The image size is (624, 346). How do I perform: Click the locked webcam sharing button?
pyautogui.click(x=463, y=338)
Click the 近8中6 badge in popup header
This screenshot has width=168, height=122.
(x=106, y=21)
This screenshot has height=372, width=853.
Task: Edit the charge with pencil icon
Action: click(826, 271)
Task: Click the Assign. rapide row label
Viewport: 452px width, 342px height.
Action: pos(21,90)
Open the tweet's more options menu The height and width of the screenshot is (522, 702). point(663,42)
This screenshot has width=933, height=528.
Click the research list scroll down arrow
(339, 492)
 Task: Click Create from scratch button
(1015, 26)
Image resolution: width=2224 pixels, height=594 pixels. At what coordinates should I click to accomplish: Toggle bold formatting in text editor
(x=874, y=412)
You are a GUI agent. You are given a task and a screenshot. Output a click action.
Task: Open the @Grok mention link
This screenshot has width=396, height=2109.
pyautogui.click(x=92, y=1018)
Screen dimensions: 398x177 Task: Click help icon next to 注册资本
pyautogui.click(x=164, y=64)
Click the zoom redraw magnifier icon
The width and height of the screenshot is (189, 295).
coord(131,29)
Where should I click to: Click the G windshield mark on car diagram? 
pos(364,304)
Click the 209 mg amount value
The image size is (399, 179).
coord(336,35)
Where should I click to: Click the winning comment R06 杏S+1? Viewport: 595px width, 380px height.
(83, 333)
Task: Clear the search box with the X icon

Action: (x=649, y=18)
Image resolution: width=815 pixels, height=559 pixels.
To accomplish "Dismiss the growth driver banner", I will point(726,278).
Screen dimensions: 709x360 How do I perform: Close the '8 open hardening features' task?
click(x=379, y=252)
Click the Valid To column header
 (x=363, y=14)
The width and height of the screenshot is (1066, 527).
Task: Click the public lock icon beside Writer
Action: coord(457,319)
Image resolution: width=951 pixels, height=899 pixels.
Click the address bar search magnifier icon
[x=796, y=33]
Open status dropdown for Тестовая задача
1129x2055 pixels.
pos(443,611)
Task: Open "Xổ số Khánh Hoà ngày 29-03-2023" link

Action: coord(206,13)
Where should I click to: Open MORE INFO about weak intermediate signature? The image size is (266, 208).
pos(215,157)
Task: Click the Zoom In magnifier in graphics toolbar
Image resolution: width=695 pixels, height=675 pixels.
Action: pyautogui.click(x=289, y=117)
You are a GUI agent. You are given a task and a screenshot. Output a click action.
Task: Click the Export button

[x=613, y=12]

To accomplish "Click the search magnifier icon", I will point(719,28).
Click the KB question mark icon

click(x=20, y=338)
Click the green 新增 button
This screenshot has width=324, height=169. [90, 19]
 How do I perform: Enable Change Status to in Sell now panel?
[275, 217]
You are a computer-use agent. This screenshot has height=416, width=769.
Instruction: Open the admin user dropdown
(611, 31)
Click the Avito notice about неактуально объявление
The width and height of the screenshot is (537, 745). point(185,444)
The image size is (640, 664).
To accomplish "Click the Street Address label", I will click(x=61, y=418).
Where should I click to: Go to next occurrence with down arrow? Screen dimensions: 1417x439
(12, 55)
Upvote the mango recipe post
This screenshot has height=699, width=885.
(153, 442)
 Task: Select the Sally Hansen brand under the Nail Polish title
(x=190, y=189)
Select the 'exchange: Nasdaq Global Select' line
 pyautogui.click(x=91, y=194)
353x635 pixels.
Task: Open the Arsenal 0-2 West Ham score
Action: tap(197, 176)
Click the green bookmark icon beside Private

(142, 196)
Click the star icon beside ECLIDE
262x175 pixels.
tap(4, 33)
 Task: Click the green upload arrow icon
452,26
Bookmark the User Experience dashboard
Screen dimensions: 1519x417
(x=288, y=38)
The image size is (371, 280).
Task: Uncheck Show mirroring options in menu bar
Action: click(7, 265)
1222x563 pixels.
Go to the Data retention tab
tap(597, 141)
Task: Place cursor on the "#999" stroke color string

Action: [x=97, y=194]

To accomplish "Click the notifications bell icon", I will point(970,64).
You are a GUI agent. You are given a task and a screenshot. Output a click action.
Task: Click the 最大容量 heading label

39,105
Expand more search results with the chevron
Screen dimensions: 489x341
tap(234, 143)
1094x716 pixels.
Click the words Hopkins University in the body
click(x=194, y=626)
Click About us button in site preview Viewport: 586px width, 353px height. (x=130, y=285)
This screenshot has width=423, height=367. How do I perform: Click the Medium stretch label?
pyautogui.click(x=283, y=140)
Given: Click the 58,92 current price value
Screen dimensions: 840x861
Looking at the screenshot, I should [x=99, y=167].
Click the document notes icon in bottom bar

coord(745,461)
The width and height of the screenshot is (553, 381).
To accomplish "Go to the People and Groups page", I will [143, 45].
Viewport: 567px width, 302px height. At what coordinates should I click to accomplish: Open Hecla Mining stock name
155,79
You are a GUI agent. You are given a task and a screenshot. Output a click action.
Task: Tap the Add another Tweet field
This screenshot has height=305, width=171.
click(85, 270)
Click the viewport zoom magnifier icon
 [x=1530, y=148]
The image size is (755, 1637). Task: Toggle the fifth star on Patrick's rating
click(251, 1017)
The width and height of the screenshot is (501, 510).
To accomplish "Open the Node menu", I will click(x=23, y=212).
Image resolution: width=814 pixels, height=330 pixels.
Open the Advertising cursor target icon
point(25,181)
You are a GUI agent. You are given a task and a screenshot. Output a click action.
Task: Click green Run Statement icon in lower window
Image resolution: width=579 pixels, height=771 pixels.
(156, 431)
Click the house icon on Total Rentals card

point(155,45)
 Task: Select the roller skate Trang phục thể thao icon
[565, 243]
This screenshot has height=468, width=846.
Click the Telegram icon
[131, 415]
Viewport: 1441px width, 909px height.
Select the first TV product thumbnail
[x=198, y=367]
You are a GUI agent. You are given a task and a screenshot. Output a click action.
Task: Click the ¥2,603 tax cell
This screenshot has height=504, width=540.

§ **Your goal**:
In the entries above, find every line with the word "will" and list it.

§ **Answer section**:
To accomplish "Dismiss the growth driver banner", I will point(726,278).
To accomplish "Click the search magnifier icon", I will point(719,28).
To accomplish "Click the Street Address label", I will click(x=61, y=418).
To accomplish "Click the notifications bell icon", I will point(970,64).
To accomplish "Go to the People and Groups page", I will [143, 45].
To accomplish "Open the Node menu", I will click(x=23, y=212).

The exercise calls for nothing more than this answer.